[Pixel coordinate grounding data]
------------------------------------------------------------

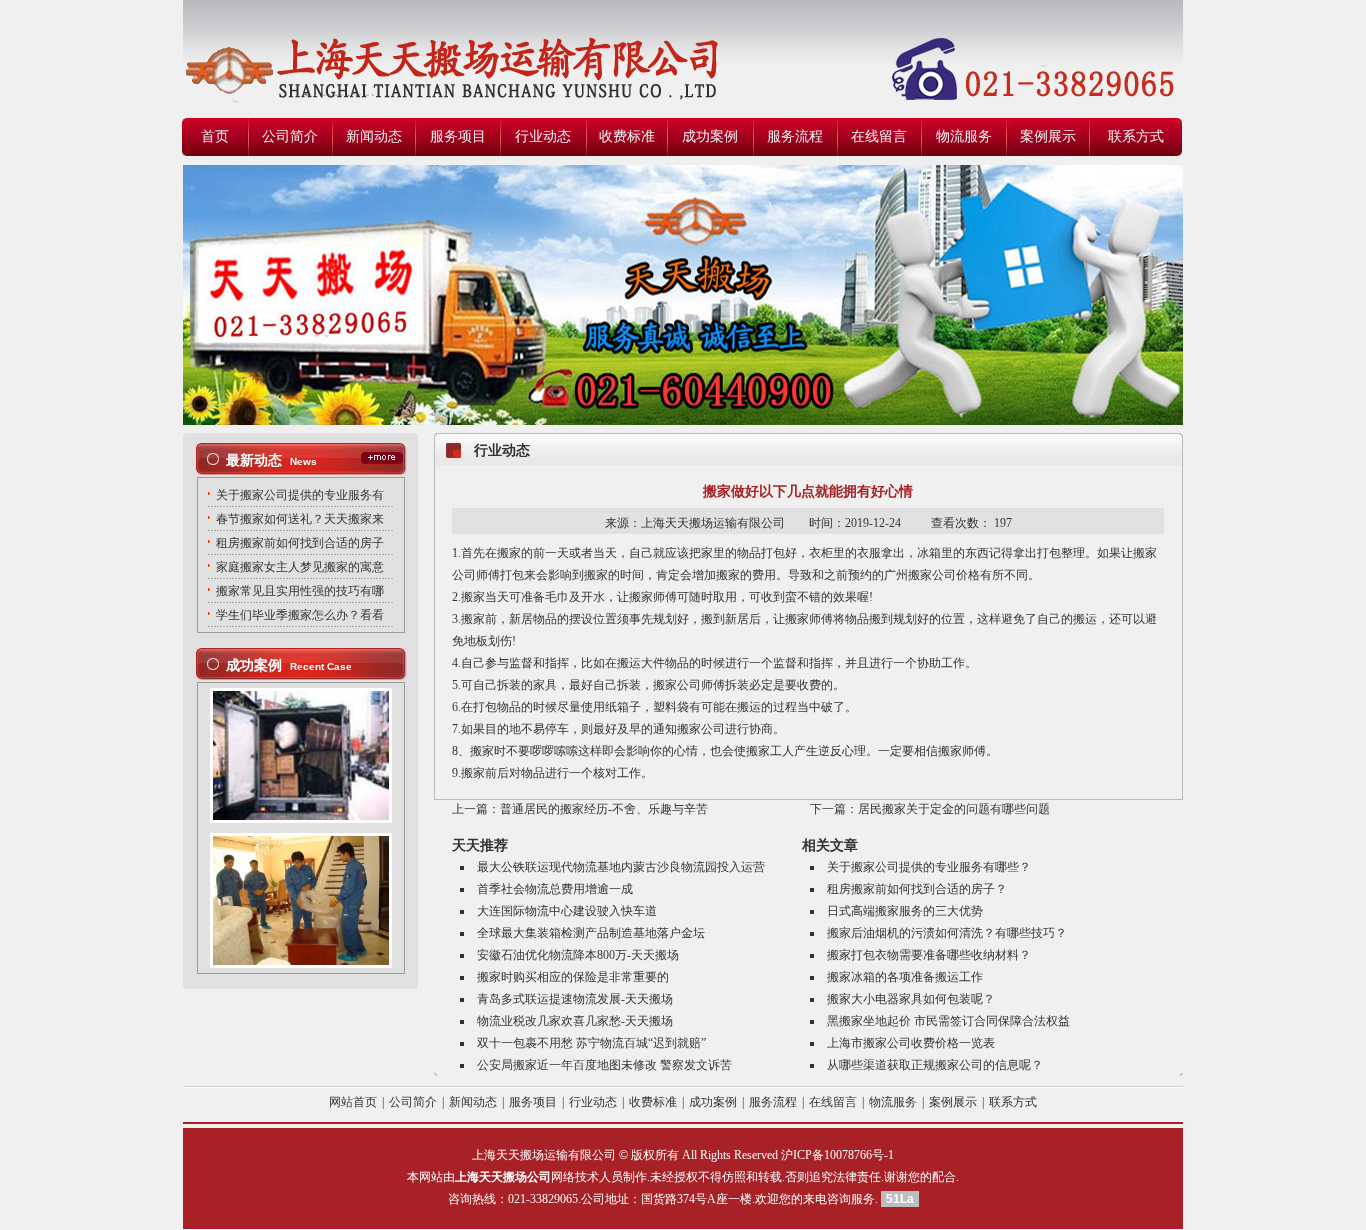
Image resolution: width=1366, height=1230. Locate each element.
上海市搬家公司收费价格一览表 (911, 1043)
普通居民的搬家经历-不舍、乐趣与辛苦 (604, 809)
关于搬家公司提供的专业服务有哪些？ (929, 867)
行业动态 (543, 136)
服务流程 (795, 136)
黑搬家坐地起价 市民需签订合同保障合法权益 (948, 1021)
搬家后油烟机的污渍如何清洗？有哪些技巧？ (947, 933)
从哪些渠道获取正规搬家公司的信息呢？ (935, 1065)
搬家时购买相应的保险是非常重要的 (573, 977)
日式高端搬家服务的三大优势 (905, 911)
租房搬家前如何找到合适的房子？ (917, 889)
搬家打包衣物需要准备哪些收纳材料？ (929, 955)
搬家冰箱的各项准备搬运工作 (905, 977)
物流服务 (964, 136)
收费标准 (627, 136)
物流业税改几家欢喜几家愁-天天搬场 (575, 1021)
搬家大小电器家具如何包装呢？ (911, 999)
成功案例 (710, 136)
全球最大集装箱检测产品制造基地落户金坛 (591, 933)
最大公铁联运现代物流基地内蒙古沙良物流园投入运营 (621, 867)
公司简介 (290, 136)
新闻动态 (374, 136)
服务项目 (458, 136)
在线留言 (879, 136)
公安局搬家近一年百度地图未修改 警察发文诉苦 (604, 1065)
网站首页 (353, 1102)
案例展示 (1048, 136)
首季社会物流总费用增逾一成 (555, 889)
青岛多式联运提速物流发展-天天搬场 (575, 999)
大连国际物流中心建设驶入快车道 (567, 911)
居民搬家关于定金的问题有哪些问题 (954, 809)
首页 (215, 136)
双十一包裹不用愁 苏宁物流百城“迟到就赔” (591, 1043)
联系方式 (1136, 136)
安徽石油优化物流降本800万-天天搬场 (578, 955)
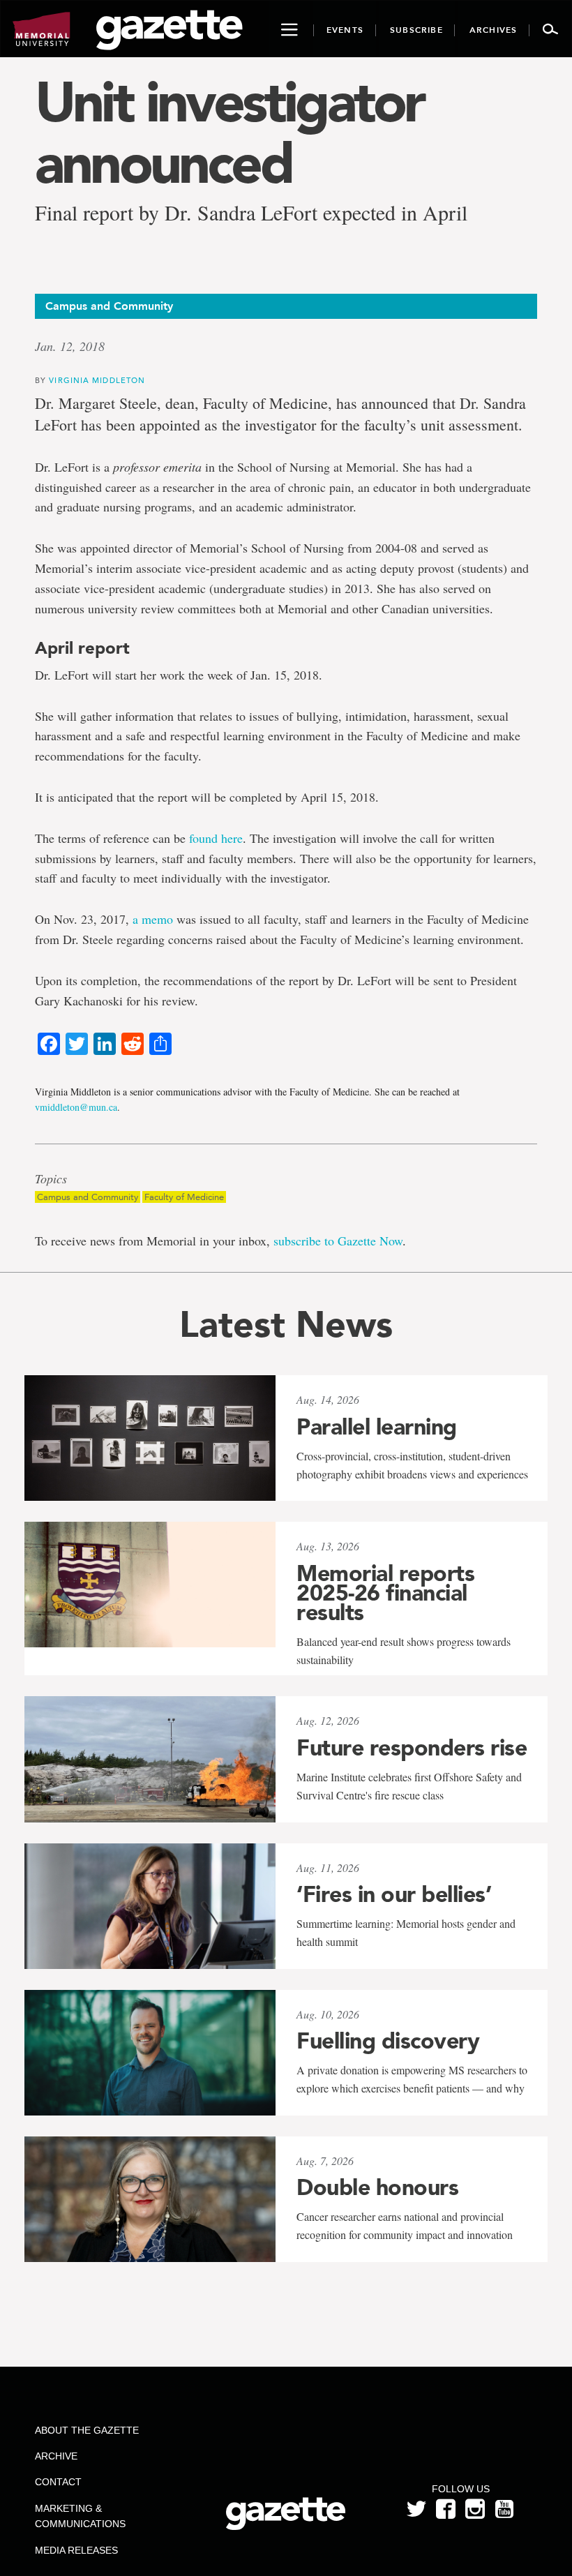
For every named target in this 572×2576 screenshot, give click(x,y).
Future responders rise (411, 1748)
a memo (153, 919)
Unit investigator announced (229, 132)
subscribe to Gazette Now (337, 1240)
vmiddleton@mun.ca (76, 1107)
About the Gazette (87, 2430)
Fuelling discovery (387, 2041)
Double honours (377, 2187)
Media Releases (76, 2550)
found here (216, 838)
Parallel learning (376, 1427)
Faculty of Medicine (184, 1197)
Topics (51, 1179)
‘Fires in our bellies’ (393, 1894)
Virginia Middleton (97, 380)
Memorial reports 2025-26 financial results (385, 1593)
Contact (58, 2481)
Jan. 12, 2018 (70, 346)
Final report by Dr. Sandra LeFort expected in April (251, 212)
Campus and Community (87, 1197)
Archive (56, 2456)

------------------------------------------------------------

Task requirements:
Retype the entries exactly, skipping every picture.

Exercise response:
Image resolution: width=1366, height=1230. Locate each element.
上海市搬家公司收费价格一览表 (911, 1043)
普通居民的搬家经历-不舍、乐趣与辛苦 (604, 809)
关于搬家公司提供的专业服务有哪些？ (929, 867)
行业动态 (543, 136)
服务流程 (795, 136)
黑搬家坐地起价 市民需签订合同保障合法权益 (948, 1021)
搬家后油烟机的污渍如何清洗？有哪些技巧？ (947, 933)
从哪些渠道获取正规搬家公司的信息呢？ (935, 1065)
搬家时购买相应的保险是非常重要的 (573, 977)
日式高端搬家服务的三大优势 (905, 911)
租房搬家前如何找到合适的房子？ (917, 889)
搬家打包衣物需要准备哪些收纳材料？ (929, 955)
搬家冰箱的各项准备搬运工作 (905, 977)
物流服务 (964, 136)
收费标准 (627, 136)
物流业税改几家欢喜几家愁-天天搬场 (575, 1021)
搬家大小电器家具如何包装呢？ (911, 999)
成功案例 (710, 136)
全球最大集装箱检测产品制造基地落户金坛 (591, 933)
最大公铁联运现代物流基地内蒙古沙良物流园投入运营 (621, 867)
公司简介 (290, 136)
新闻动态 (374, 136)
服务项目 (458, 136)
在线留言 (879, 136)
公安局搬家近一年百度地图未修改 警察发文诉苦 (604, 1065)
网站首页 (353, 1102)
案例展示 (1048, 136)
首季社会物流总费用增逾一成 (555, 889)
青岛多式联运提速物流发展-天天搬场 (575, 999)
大连国际物流中心建设驶入快车道 (567, 911)
居民搬家关于定金的问题有哪些问题 (954, 809)
首页 (215, 136)
双十一包裹不用愁 苏宁物流百城“迟到就赔” (591, 1043)
联系方式 (1136, 136)
安徽石油优化物流降本800万-天天搬场 (578, 955)
For every named target in this 572×2576 screenshot, give click(x,y).
Future responders rise (411, 1748)
a memo (153, 919)
Unit investigator announced (229, 132)
subscribe to Gazette Now (337, 1240)
vmiddleton@mun.ca (76, 1107)
About the Gazette (87, 2430)
Fuelling discovery (387, 2041)
Double honours (377, 2187)
Media Releases (76, 2550)
found here (216, 838)
Parallel learning (376, 1427)
Faculty of Medicine (184, 1197)
Topics (51, 1179)
‘Fires in our bellies’ (393, 1894)
Virginia Middleton (97, 380)
Memorial reports 2025-26 financial results (385, 1593)
Contact (58, 2481)
Jan. 12, 2018 (70, 346)
Final report by Dr. Sandra LeFort expected in April (251, 212)
Campus and Community (87, 1197)
Archive (56, 2456)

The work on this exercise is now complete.